Holy shit. 41x! I'm in the wrong world. Even though I'm in the overpaid-programmer-industrial-complex, in an expensive west coast town with an expensive million dollar house and expensive taxes, I can't imagine what it would take to get into evil and profitable investment vehicles like these hedge funds. I just have no exposure to that world.
I'm curious - why do you call the hedge fund world evil? I hear this quite often but where does it come from?
I've worked in both a hedge fund and in tech, and I found the former to be less evil and pretentious. People in finance think and say "I want to make a ton of money" while people in tech say "I want to save the world" while thinking "I want to make a ton of money" - resulting in misaligned incentives and imposter syndrome everywhere.
Whereas a monetary system is an essential aspect of modern civilization many people see major players in our specific system obviously working against the interests of the rest of civilization instead of simply enabling it. It's obvious that not everyone is equally bad or equally culpable but its obvious that there is also an institutional lack of what most people think of as ethics.
Take for example the creation of a market to manipulate the price of commodities most notably wheat.
Sachs is most likely mostly responsible for millions perhaps hundreds of millions of people going hungry and yet a response to outlawing this kind of manipulation provokes this response.
>I asked a handful of wheat brokers what would happen if the U.S. government simply outlawed long–only trading in food commodities for investment banks. Their reaction: laughter. One phone call to a bona-fide hedger like Cargill or Archer Daniels Midland and one secret swap of assets, and a bank’s stake in the futures market is indistinguishable from that of an international wheat buyer. What if the government outlawed all long-only derivative products, I asked? Once again, laughter. Problem solved with another phone call, this time to a trading office in London or Hong Kong; the new food derivative markets have reached supranational proportions, beyond the reach of sovereign law.
This is Bond villain proportions of villainy. We could of course continue in the same vein touching on Banks laundering money for cartels, the housing market collapse, and on and on and on.
Other people answered you well, but I could sum it up as financialization doesn't help society. It puts up barriers to free trade, monopolizes businesses, adds rentier like barriers to society. A great financial system also makes it easier to get a loan, invest in things, get credit. For wealthy or fortunate people like most programmers this is all great. For poorer people it adds to the tax or drudgery and difficulty of having a good life and affording it.
> while people in tech say "I want to save the world" while thinking "I want to make a ton of money"
Citation needed.

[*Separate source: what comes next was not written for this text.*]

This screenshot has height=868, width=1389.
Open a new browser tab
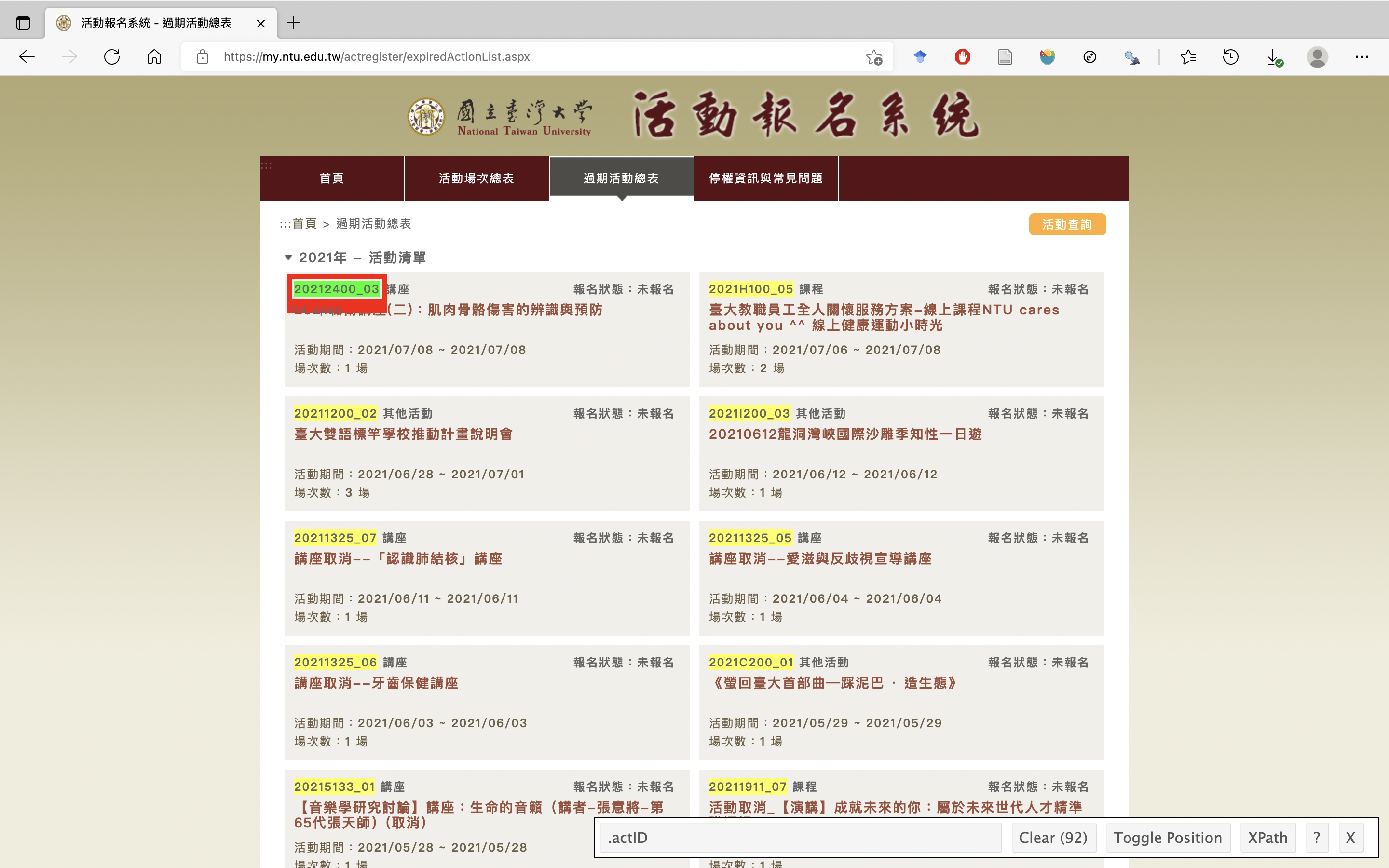(x=293, y=23)
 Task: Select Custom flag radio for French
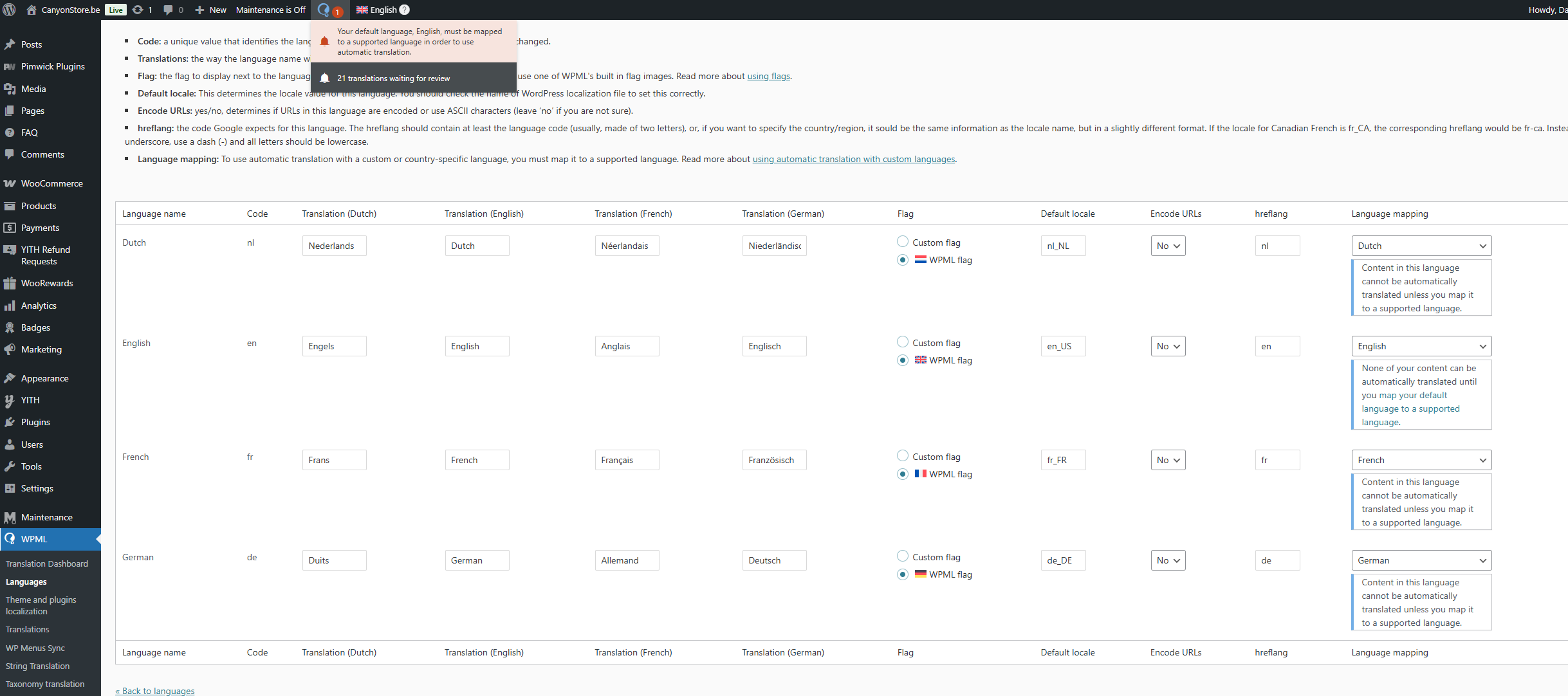tap(903, 456)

The number of people in "tech" who say that is remarkably low -- in my experience in Silicon Valley: zero.
Far more often, I hear employees who are driven by "the mission" of the company/product. I work on a newer generation cybersecurity product because the ones that exist in the space have terrible usability and probably aren't very accurate/comprehensive/ergonomic. I'm not "saving the world", but I am making marginal improvements in a high impact space.

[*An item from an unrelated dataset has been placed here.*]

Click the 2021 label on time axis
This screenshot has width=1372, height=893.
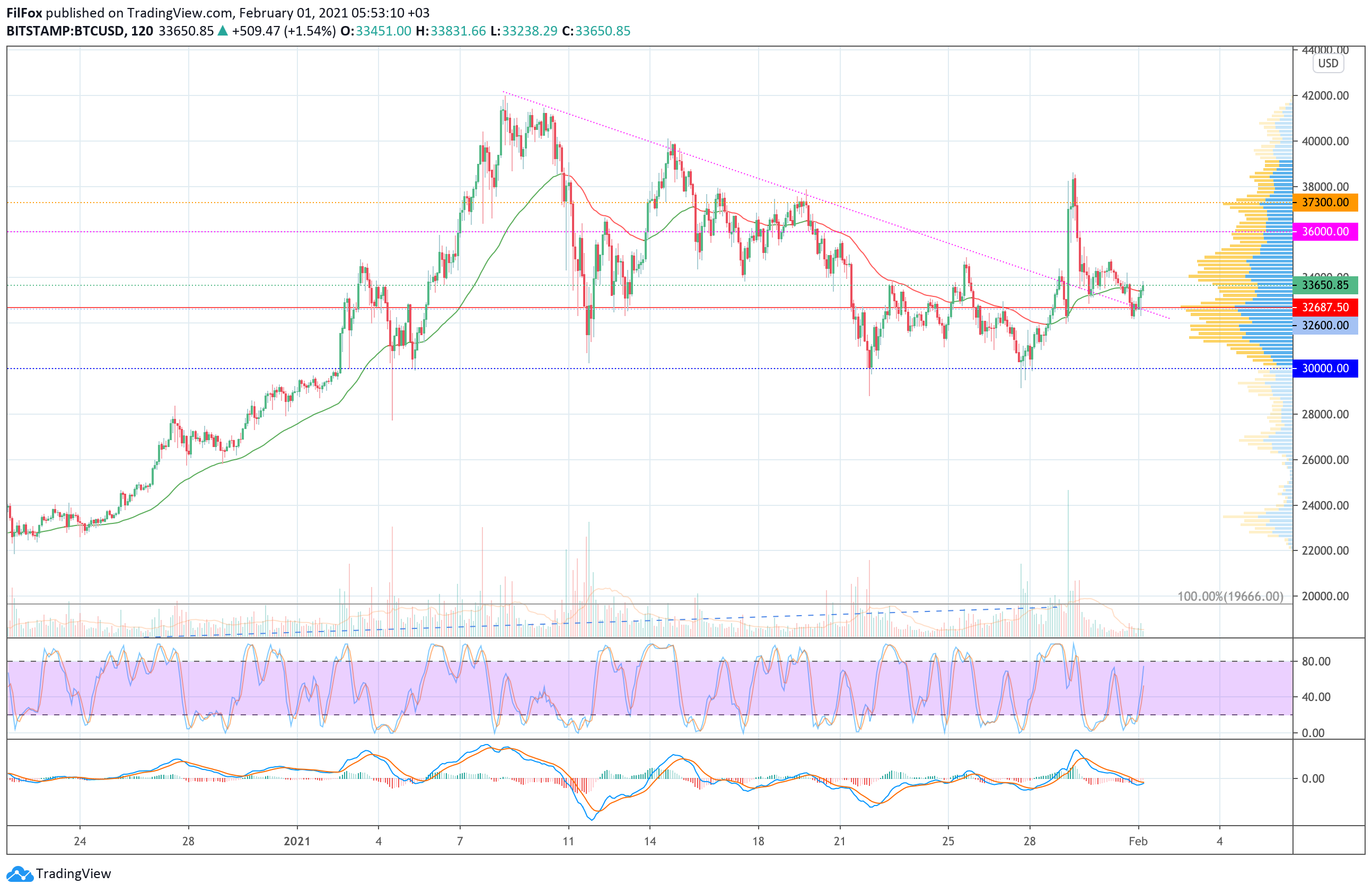coord(297,841)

Personally I haven't the foggiest idea of what a Hedge Fund actually is. I've seen The Big Short, Margin Call, Barbarians at the Gate and I don't find myself sympathetic with any of those characters (except the Ben Rickert[1] in The Big Short, but only because he saw how terrible the industry was and got out years before the story takes place).
> I hear this quite often but where does it come from?
A part of it might be stereotypes and depictions in pop-culture. The drama Billions shows hedge funds getting their consistent edge from insider info. Not sure how true that is but for people outside the industry that doesn't come off as a good look.